The US8,776,749 patent was granted today to the HyDesmo VVA (presented at http://www.pattakon....akonHyDesmo.htm ) .

Can you compare the available modes of the VVA systems of Mechadyne with those of the HyDesmo of pattakon?
Or the control "mechanisms" for switching between different valve lift profiles?
(the ECU of the HyDesmo just triggers the moment of the valve opening and the moment of the valve closing, independently in each cylinder; for instance, advancing the opening of the intake valve of the 2nd cylinder by 0.00001 seconds, and retarding the closing of the same intake valve by 0.000025 sec (easy for a computer), during the next cycle of the engine this intake valve will remain open for another 0,000035 seconds. Interesting?).

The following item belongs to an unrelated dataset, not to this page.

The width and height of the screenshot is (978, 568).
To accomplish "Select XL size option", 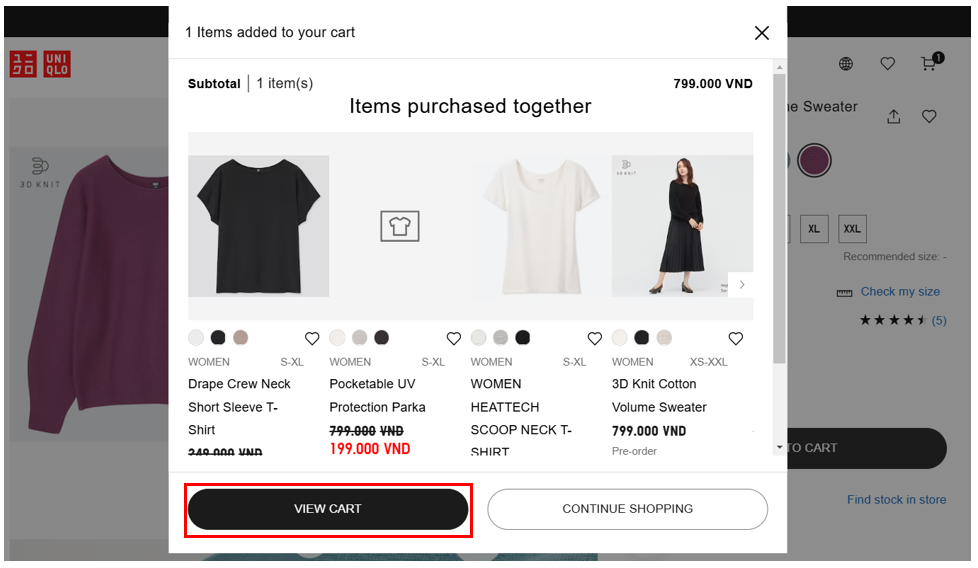I will tap(814, 229).
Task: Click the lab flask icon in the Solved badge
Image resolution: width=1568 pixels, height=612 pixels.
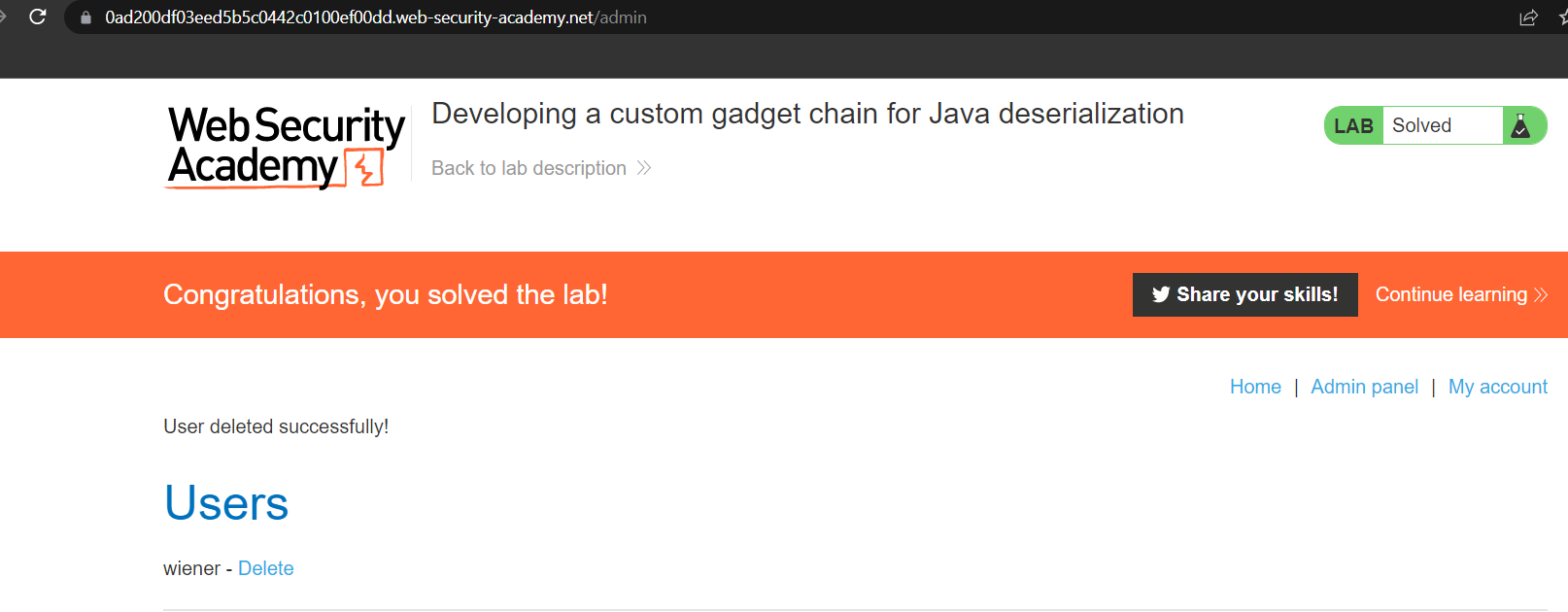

Quote from "Engine Technology International" (June 2014):

"Ford reveals 140ps 1-litre:
New editions, featuring a 140ps version of the manufacturer’s award-winning EcoBoost engine, will be the world’s most powerful 1-liter production cars, boasting more power per liter than the Bugatti Veyron and Ferrari 458"

Imagine the same 140bhp/lit small engine of Ford having the HyDesmo in its cylinder head and operating - when desired - in the fuel efficient Atkinson / Miller cycle.

Thanks
Manolis Pattakos

Edited by manolis, 26 June 2014 - 09:26.